Lettre du tourisme : Que manque-t-il à Fès ?

Fès, première ville historique et spirituelle du Royaume, ville de la science et du savoir, n’a pratiquement jamais bénéficié de l’argent et de la compétence pratique des Fassis qui se sont empressés, juste après l’indépendance, d’aller animer essentiellement à Casablanca le secteur commercial et industriel. Pendant longtemps, l’ONCF, l’ONMT et la CDG étaient, en effet, les seuls investisseurs importants de la ville. Fès, qui possède la plus belle médina du monde arabe, avait jusqu’à l’année 2000 moins de quatre mille lits, quatre mille fois rien. Avec une telle capacité, elle ne peut nullement prétendre pratiquer du tourisme moderne. Depuis cette date, des investisseurs privés, agissant avec une témérité remarquable, ont réalisé quelques unités de grosses capacités projetant l’offre à près de six mille lits.
Le courage de ces opérateurs doit être signalé et salué car Fès est encore une ville à rentabilité aléatoire. Depuis 2001, le taux d’occupation ne cesse de se dégrader passant successivement de 48 à 40 et à 36% pour se figer à 33% en 2004. Certes, les paramètres de base sont aujourd’hui au vert, enregistrant des taux exceptionnels de croissance, tant au niveau des arrivées du tourisme étranger qu’à celui des nuitées : les arrivées ont presque doublé en 2004 engendrant une augmentation de 25% au niveau des nuitées dans les hôtels classés. Les quatre premiers mois de l’année 2005 confirment l’élan pris : 11% de mieux pour les nuitées avec une progression remarquée du taux d’occupation qui passe à 36%.Il était temps que ce paramètre bouge, car il devenait de plus en plus difficile d’expliquer le faible essor relatif des nuitées et dire comment les arrivées doublaient, alors que les taux d’occupation stagnaient. D’aucuns avancent l’idée, tout à fait probable, des arrivées d’étrangers en transit pour Meknès et Rabat plutôt que pour le séjour dans les unités hôtelières de la ville. A moins que ces touristes privilégient les campings et les hôtels non classés et cela est peu évident. Quoi qu’il en soit, Fès végète, ses progrès récents sont peu significatifs et il va falloir imaginer de solides plans liant la volonté politique à l’audace financière pour la sortir de cette situation. De façon plus pragmatique, que manque-t-il à Fès pour décoller sérieusement ? Cinq choses essentiellement :
• Une capacité additionnelle qui ne peut exister que dans le cadre d’une charte spécifique avec des incitations foncières et financières massives.

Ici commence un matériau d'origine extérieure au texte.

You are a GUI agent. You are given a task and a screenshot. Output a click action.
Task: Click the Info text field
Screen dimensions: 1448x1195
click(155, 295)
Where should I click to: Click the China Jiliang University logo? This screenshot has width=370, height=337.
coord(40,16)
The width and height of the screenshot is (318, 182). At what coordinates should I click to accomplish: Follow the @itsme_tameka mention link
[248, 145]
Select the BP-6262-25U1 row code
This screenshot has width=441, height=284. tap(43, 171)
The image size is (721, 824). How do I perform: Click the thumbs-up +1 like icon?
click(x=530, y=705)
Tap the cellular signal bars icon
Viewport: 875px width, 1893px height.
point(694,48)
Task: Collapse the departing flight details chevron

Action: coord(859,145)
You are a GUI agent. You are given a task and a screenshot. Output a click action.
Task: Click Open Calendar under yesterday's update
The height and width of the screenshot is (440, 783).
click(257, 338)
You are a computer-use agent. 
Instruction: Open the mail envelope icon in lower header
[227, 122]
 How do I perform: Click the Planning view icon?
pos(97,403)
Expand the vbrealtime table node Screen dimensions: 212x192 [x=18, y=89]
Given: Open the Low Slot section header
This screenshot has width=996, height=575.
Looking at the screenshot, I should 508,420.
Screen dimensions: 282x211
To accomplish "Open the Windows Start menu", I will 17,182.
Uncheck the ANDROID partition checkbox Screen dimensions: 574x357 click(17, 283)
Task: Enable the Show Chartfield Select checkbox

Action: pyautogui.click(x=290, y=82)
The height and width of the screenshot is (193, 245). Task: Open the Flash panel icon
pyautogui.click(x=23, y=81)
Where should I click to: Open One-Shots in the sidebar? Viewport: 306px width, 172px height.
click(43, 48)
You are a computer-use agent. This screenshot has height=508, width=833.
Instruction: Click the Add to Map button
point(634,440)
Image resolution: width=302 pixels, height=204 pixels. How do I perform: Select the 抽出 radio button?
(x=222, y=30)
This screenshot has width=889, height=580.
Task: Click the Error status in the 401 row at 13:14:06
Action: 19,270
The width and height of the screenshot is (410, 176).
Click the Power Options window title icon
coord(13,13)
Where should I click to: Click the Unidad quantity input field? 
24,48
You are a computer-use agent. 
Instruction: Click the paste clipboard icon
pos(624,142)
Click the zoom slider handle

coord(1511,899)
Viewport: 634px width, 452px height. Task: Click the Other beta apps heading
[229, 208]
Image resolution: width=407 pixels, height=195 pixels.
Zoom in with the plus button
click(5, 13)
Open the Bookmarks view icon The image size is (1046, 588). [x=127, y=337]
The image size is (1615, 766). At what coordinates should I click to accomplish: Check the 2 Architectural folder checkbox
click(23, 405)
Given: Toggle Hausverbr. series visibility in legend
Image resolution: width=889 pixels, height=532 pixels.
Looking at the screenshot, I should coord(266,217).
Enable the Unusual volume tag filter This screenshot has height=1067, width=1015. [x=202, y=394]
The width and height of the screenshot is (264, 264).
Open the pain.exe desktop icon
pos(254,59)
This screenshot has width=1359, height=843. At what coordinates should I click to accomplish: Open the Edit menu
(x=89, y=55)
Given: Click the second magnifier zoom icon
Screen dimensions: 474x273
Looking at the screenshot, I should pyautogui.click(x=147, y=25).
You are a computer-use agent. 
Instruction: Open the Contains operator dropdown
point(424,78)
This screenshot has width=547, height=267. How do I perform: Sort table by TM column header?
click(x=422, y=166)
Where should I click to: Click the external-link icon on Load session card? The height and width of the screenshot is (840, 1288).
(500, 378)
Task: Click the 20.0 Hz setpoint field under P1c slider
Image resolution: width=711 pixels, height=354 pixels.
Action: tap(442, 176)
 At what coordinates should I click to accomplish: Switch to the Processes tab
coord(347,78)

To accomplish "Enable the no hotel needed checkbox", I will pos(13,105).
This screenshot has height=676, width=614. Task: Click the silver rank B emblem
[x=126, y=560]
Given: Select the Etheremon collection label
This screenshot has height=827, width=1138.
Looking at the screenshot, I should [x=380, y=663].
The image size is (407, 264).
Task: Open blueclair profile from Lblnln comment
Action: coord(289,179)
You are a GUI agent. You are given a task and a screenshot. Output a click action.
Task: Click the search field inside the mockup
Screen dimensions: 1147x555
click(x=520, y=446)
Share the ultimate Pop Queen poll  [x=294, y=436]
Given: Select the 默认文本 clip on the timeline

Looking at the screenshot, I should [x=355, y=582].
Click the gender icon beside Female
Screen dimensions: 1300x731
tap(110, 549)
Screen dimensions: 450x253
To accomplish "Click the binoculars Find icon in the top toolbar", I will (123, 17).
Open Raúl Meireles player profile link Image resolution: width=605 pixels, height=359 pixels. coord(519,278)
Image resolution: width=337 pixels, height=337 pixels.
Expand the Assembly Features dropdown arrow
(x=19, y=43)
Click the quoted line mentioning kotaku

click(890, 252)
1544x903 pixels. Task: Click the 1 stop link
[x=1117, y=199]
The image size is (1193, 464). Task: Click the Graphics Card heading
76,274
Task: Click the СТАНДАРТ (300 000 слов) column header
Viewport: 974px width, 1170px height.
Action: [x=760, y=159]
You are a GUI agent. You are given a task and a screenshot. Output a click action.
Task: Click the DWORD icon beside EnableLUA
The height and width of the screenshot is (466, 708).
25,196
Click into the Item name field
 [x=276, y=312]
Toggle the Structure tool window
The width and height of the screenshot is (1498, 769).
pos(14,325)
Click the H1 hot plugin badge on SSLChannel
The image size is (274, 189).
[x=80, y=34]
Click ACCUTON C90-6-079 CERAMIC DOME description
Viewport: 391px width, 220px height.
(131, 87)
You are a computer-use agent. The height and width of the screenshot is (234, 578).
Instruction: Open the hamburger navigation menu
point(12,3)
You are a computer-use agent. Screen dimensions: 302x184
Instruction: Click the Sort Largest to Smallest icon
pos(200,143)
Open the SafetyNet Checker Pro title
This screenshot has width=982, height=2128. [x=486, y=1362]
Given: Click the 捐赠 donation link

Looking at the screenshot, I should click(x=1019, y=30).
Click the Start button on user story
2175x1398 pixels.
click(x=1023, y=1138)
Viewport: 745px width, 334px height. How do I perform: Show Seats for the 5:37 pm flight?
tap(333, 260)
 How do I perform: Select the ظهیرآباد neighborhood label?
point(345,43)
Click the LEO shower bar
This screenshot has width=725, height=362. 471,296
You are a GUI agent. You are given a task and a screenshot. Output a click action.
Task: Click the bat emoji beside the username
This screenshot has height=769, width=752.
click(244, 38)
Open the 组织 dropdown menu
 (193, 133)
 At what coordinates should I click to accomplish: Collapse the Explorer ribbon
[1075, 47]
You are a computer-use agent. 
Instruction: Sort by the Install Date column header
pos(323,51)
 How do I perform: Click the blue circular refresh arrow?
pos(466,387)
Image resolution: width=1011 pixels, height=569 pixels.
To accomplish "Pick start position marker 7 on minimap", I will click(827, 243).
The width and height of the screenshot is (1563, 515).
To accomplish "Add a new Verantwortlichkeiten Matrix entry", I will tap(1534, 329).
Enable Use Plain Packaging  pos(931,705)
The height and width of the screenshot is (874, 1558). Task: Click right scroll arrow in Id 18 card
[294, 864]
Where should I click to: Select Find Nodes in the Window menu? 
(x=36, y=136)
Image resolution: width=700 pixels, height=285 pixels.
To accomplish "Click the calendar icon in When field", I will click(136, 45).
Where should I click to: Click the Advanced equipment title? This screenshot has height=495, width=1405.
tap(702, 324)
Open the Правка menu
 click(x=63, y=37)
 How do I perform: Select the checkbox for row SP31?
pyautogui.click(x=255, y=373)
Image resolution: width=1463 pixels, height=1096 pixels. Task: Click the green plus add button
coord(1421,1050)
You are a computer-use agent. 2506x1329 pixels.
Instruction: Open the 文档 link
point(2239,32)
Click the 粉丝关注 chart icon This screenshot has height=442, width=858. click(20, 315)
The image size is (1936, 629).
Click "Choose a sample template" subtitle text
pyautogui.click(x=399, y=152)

• Un plan de transport aérien audacieux de nature à favoriser les vols en provenance et en partance de Fès.
• Un allègement significatif de la masse urbaine et sociale de l’intérieur de la médina pour laisser suffisamment d’espaces à l’essor du tourisme culturel étranger.
• Un budget promotionnel conséquent pour toute une décennie et en tous cas suffisamment élevé pour créer une rupture avec le présent.
• L’augmentation des attraits culturels, à résonance internationale, tel le Festival des musiques sacrées du monde qui participe, avec éclat, à propager le nom de la ville à travers le monde. Quatre manifestations par an ne seront pas de trop.
C’est seulement à ce prix-là qu’on peut permettre au tourisme de sauver Fès, ville peu industrielle et donner plus de chance aux malheureux opérateurs actuels de sauver leur mise.